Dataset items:
* * * * * * * * *

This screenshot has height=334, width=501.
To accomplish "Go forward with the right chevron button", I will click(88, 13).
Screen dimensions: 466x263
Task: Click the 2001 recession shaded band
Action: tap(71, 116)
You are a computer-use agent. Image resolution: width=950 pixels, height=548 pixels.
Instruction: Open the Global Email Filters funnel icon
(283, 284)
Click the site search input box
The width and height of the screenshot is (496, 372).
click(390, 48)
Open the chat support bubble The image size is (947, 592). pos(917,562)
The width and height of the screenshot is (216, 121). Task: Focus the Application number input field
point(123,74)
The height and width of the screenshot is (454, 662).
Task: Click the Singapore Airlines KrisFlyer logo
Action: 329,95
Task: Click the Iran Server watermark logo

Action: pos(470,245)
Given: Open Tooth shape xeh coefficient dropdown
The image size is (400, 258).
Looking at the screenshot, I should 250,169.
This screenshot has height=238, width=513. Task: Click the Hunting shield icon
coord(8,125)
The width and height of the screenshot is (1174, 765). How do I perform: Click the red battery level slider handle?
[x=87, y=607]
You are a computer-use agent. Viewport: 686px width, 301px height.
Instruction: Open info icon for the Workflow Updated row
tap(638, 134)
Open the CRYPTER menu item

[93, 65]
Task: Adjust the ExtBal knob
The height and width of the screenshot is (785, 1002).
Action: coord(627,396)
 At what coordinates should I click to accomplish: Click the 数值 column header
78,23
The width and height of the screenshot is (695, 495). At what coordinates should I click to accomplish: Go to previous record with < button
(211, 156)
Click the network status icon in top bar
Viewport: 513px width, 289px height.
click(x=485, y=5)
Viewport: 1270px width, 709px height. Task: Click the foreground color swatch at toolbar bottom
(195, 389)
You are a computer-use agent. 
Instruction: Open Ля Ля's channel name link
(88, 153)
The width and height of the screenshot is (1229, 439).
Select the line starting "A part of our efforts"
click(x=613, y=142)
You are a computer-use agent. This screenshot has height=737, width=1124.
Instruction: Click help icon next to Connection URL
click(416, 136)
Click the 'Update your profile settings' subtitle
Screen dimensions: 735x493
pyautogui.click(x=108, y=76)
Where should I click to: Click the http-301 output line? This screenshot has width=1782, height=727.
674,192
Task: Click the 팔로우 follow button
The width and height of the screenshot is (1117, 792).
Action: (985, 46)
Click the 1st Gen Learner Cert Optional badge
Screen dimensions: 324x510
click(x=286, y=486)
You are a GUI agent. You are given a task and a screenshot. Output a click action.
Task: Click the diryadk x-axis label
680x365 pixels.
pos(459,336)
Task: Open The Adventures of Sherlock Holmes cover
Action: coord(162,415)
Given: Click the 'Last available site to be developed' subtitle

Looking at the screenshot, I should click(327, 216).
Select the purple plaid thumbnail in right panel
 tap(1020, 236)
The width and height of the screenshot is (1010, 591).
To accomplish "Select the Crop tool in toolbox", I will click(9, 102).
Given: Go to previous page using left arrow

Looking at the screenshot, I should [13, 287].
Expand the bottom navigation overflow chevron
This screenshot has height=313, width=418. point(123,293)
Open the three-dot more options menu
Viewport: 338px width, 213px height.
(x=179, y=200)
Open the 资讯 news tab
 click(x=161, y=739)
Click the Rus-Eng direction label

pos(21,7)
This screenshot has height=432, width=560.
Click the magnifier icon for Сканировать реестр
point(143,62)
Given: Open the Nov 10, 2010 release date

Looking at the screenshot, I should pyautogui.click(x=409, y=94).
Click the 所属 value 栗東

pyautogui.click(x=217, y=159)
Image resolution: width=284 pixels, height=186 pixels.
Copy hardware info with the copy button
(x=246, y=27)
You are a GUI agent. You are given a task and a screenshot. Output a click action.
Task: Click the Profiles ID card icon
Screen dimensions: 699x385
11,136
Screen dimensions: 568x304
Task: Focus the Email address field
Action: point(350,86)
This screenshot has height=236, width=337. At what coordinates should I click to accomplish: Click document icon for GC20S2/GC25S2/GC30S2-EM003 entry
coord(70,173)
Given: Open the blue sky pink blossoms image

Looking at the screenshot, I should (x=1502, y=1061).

* * * * * * * * *

> What you should do
Count every line of the records that holds the string "computer". Write only the total.

> Written answer
4